PROVIDED DATA

_ _ _ _ _ _ _

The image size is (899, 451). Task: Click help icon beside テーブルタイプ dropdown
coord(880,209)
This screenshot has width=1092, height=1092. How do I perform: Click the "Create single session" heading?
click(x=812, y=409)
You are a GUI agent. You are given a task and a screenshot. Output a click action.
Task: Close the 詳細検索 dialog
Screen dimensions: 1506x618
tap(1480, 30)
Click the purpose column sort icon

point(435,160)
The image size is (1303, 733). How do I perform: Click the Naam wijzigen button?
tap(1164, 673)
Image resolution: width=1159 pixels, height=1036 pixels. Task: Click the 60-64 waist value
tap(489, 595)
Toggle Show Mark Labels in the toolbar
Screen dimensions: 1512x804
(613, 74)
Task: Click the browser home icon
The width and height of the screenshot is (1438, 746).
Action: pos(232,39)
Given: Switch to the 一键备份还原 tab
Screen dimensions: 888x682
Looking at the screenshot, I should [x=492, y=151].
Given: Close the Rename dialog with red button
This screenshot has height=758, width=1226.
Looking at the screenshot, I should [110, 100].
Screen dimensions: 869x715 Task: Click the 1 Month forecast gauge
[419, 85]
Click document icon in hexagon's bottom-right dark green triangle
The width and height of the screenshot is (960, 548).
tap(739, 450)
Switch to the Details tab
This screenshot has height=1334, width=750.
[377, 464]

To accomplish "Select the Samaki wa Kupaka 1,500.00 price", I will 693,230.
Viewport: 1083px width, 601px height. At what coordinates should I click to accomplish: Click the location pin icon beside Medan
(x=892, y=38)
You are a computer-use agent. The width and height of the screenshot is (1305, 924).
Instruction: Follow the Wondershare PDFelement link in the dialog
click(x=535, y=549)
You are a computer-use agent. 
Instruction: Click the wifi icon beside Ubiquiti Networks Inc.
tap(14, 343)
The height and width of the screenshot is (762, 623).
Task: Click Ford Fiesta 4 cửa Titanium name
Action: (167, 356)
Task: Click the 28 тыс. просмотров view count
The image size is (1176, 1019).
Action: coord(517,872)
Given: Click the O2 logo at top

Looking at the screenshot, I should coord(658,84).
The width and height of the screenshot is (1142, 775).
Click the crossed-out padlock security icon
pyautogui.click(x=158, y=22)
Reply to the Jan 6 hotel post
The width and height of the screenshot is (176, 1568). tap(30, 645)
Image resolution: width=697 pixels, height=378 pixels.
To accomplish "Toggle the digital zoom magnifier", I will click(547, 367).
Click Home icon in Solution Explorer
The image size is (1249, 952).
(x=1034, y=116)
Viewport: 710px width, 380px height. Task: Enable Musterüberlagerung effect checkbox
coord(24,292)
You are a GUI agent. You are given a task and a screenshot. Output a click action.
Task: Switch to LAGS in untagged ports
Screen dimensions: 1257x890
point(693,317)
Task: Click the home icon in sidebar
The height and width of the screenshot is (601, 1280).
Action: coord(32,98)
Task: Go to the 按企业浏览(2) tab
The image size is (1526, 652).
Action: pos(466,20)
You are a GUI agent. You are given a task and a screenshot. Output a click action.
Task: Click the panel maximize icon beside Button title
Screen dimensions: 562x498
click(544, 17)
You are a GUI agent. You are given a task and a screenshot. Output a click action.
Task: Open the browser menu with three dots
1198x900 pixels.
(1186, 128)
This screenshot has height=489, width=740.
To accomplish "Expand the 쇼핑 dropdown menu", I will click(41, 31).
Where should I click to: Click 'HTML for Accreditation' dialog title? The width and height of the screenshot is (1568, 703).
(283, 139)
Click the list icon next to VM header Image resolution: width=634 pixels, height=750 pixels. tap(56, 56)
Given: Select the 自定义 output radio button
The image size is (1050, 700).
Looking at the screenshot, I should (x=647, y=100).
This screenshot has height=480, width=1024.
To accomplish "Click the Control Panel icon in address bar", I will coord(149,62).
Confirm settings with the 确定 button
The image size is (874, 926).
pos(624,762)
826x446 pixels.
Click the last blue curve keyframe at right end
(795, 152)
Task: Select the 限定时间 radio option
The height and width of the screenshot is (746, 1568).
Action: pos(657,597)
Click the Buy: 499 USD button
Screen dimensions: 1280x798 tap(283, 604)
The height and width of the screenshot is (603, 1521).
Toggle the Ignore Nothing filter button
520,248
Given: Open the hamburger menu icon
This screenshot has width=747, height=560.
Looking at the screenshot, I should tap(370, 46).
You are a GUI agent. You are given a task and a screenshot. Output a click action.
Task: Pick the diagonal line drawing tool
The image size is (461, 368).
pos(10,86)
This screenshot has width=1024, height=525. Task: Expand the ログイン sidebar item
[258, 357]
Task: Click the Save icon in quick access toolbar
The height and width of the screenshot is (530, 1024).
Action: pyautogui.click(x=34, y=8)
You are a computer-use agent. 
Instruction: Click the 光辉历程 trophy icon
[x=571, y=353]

_ _ _ _ _ _ _

HOW TO COMPLETE THIS TASK
Please write out, exactly as they appear, the lines from the line containing "Task: Select the 限定时间 radio option" through the last line of the records above, both included.

RESPONSE AREA
Task: Select the 限定时间 radio option
The height and width of the screenshot is (746, 1568).
Action: pos(657,597)
Click the Buy: 499 USD button
Screen dimensions: 1280x798 tap(283, 604)
The height and width of the screenshot is (603, 1521).
Toggle the Ignore Nothing filter button
520,248
Given: Open the hamburger menu icon
This screenshot has width=747, height=560.
Looking at the screenshot, I should tap(370, 46).
You are a GUI agent. You are given a task and a screenshot. Output a click action.
Task: Pick the diagonal line drawing tool
The image size is (461, 368).
pos(10,86)
This screenshot has width=1024, height=525. Task: Expand the ログイン sidebar item
[258, 357]
Task: Click the Save icon in quick access toolbar
The height and width of the screenshot is (530, 1024).
Action: pyautogui.click(x=34, y=8)
You are a computer-use agent. 
Instruction: Click the 光辉历程 trophy icon
[x=571, y=353]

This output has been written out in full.